»Die Sonne blendet,« bemerkte Ilse und war froh, ein gleichgültiges Wort gefunden zu haben. »Es ist auch so warm hier,« fuhr sie fort und erhob sich.
»Die böse Sonne! Wir wollen ihr aus dem Weg gehen!« Und er führte sie auf die entgegengesetzte Seite.
Hier war es schattig und kühl und Ilse hatte keinen Grund mehr, sich zu erheben. Sie war auch nach und nach mehr Herrin ihrer Beklommenheit geworden, und als er noch einmal an den Brief erinnerte, fand sie sogar den früheren scherzhaften Ton.
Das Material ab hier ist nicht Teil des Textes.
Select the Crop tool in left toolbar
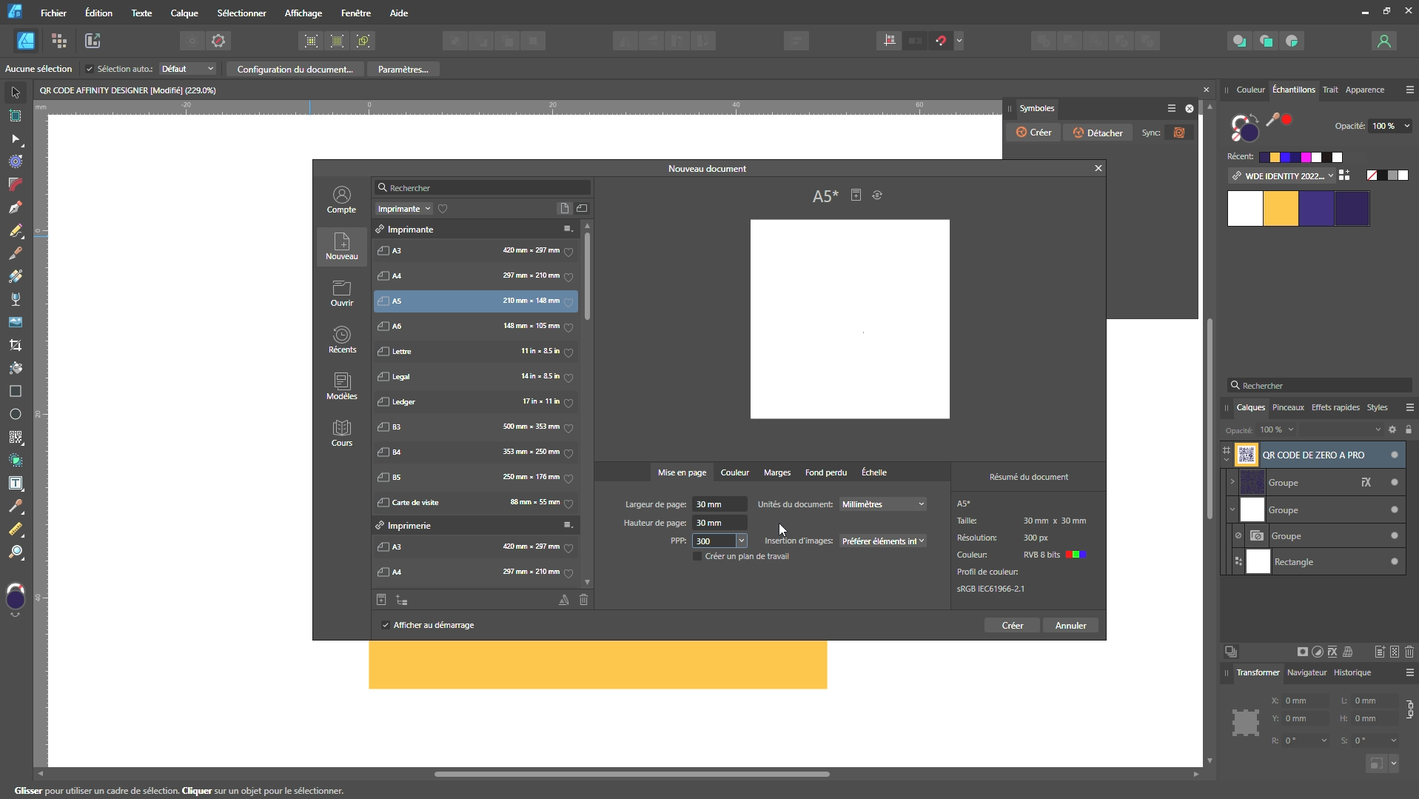Image resolution: width=1419 pixels, height=799 pixels. (16, 345)
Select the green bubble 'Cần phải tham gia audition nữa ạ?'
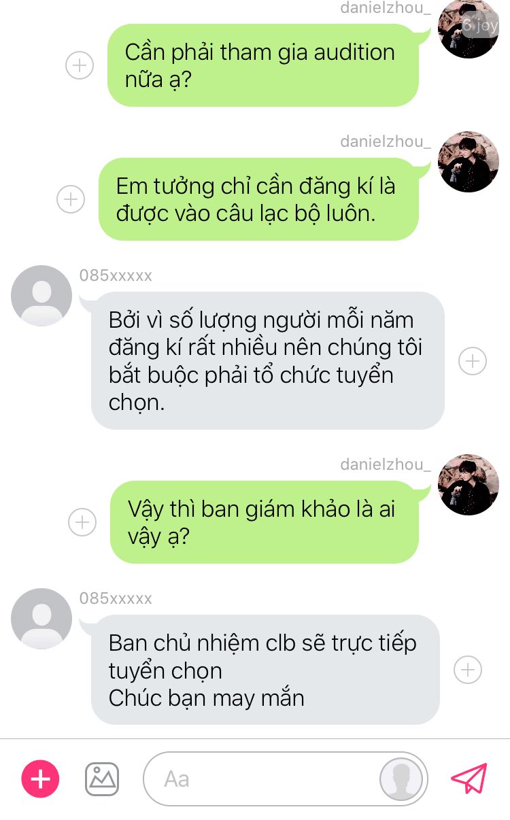Viewport: 510px width, 820px height. tap(263, 65)
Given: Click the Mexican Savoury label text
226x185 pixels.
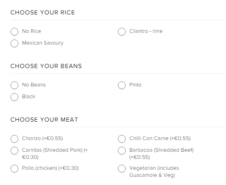Looking at the screenshot, I should (43, 43).
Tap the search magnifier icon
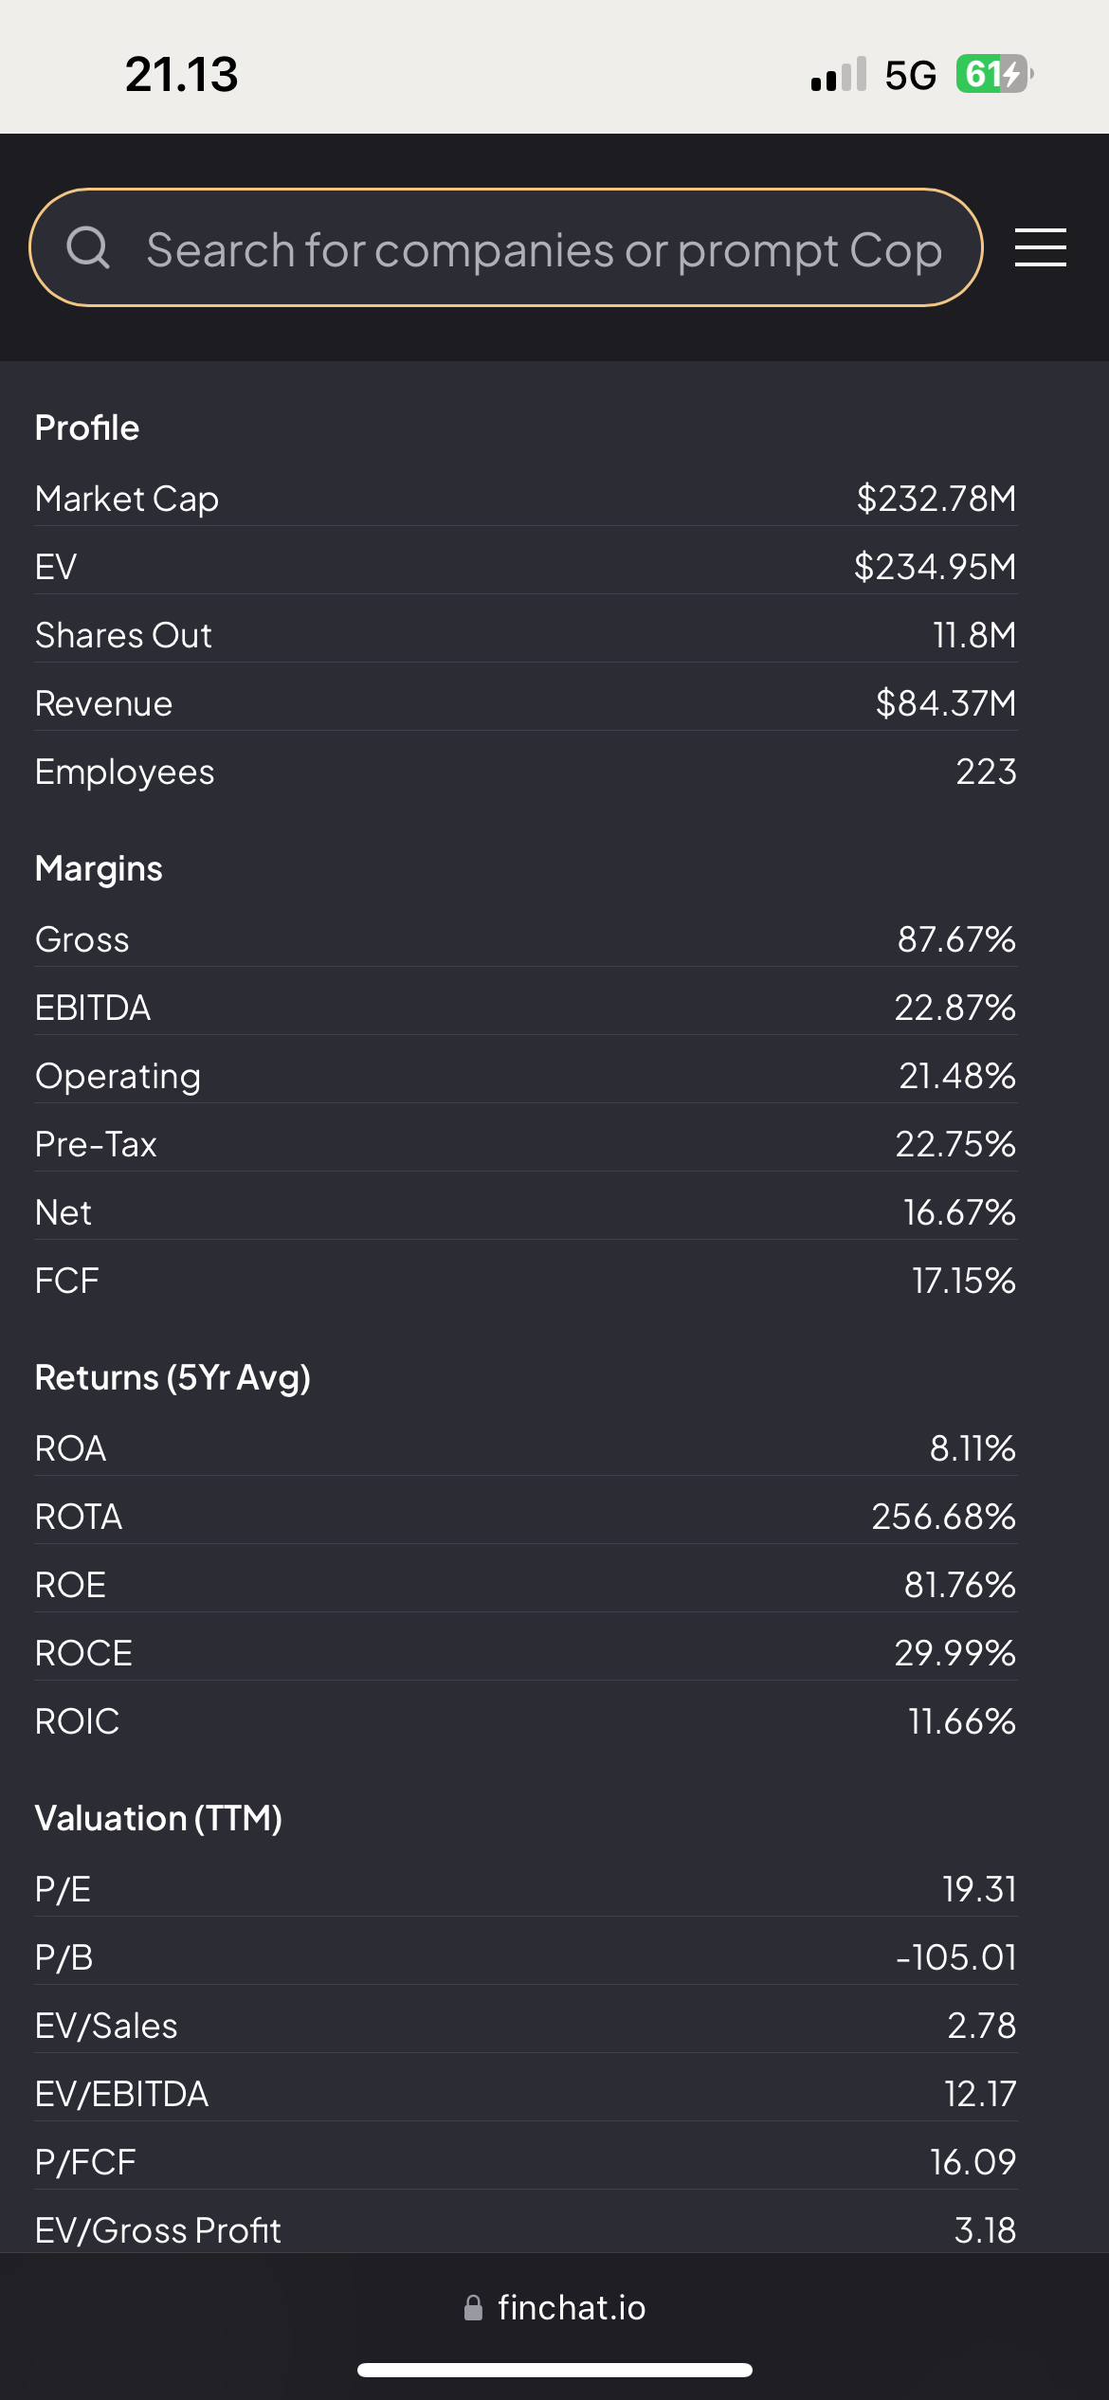 point(88,248)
»Sie sind ein Quälgeist,« sagte sie. »Was kann es Sie interessieren, ›wie‹ – und ›was‹ Nellie mir schreibt! Sie wollen nur darüber spotten und das dürfen Sie nicht!«
»Wie können Sie mich in so bösem Verdacht haben!« wehrte er ab. »Sie haben mir Ihre Freundin so liebenswürdig geschildert, daß mein Wunsch, von ihr zu hören, wie sie mit eigenen Worte von ihrem Glücke schreibt, ganz natürlich ist.«
Ilse sah ihn noch etwas ungläubig an, doch, da sie den spottenden Zug um seinen Mund nicht entdeckte, glaubte sie ihm und zog den Brief aus der Tasche. Sie schlug ihn auf und las ihn für sich.
»Nun?« fragte er.
»Immer Geduld, Herr Assessor! Erst muß ich die Stellen aussuchen, die Sie hören dürfen! Der ganze Inhalt ist nicht für Ihre Ohren bestimmt!«
»Das wäre grausam!« protestierte er dagegen, »das ist gerade so, als ob Sie einem Kinde ein Stückchen Zucker hinhalten und sagen zu ihm: du, lecke mal dran! Den Zucker aber steckten Sie selbst in den Mund.«
Sie lachte lustig über seinen Vergleich, er brachte sie ganz in die alte, fröhliche Laune zurück. »Nun hören Sie zu, aber nicht spotten!« drohte sie ihm mit dem Finger.